**RECORDS PROVIDED:**
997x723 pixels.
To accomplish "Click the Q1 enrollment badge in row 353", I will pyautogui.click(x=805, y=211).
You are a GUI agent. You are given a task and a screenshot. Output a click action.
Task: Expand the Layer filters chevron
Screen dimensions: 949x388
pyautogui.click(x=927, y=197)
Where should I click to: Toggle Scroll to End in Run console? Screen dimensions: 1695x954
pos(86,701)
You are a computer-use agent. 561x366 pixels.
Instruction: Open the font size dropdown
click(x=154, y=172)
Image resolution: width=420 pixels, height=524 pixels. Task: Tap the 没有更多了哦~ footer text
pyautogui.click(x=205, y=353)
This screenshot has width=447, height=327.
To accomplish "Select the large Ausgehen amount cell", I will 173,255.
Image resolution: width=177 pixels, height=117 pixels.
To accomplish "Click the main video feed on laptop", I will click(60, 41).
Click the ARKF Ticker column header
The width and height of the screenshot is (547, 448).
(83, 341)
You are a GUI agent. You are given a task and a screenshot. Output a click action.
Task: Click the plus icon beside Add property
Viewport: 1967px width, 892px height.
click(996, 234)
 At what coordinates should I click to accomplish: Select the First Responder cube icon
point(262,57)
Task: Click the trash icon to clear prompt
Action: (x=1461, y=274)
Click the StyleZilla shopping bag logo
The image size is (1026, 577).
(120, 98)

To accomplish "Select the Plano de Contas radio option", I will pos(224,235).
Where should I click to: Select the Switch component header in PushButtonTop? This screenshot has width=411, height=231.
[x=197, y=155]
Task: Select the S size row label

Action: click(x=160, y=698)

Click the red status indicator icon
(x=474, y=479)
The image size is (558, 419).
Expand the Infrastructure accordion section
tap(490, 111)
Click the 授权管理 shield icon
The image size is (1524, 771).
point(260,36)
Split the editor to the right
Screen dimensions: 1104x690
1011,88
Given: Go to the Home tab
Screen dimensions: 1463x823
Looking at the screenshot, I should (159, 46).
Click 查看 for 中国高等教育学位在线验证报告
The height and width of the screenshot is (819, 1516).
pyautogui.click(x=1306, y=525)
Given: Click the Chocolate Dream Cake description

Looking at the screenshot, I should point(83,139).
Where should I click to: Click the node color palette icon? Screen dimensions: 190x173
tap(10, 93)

**TASK OBJECTIVE:**
Copy all of the data above line for line, without any changes.

**OUTPUT FOR THIS TASK:**
997x723 pixels.
To accomplish "Click the Q1 enrollment badge in row 353", I will pyautogui.click(x=805, y=211).
You are a GUI agent. You are given a task and a screenshot. Output a click action.
Task: Expand the Layer filters chevron
Screen dimensions: 949x388
pyautogui.click(x=927, y=197)
Where should I click to: Toggle Scroll to End in Run console? Screen dimensions: 1695x954
pos(86,701)
You are a computer-use agent. 561x366 pixels.
Instruction: Open the font size dropdown
click(x=154, y=172)
Image resolution: width=420 pixels, height=524 pixels. Task: Tap the 没有更多了哦~ footer text
pyautogui.click(x=205, y=353)
This screenshot has width=447, height=327.
To accomplish "Select the large Ausgehen amount cell", I will 173,255.
Image resolution: width=177 pixels, height=117 pixels.
To accomplish "Click the main video feed on laptop", I will click(60, 41).
Click the ARKF Ticker column header
The width and height of the screenshot is (547, 448).
(83, 341)
You are a GUI agent. You are given a task and a screenshot. Output a click action.
Task: Click the plus icon beside Add property
Viewport: 1967px width, 892px height.
click(996, 234)
 At what coordinates should I click to accomplish: Select the First Responder cube icon
point(262,57)
Task: Click the trash icon to clear prompt
Action: (x=1461, y=274)
Click the StyleZilla shopping bag logo
The image size is (1026, 577).
(120, 98)

To accomplish "Select the Plano de Contas radio option", I will pos(224,235).
Where should I click to: Select the Switch component header in PushButtonTop? This screenshot has width=411, height=231.
[x=197, y=155]
Task: Select the S size row label

Action: click(x=160, y=698)

Click the red status indicator icon
(x=474, y=479)
The image size is (558, 419).
Expand the Infrastructure accordion section
tap(490, 111)
Click the 授权管理 shield icon
The image size is (1524, 771).
point(260,36)
Split the editor to the right
Screen dimensions: 1104x690
1011,88
Given: Go to the Home tab
Screen dimensions: 1463x823
Looking at the screenshot, I should (159, 46).
Click 查看 for 中国高等教育学位在线验证报告
The height and width of the screenshot is (819, 1516).
pyautogui.click(x=1306, y=525)
Given: Click the Chocolate Dream Cake description

Looking at the screenshot, I should point(83,139).
Where should I click to: Click the node color palette icon? Screen dimensions: 190x173
tap(10, 93)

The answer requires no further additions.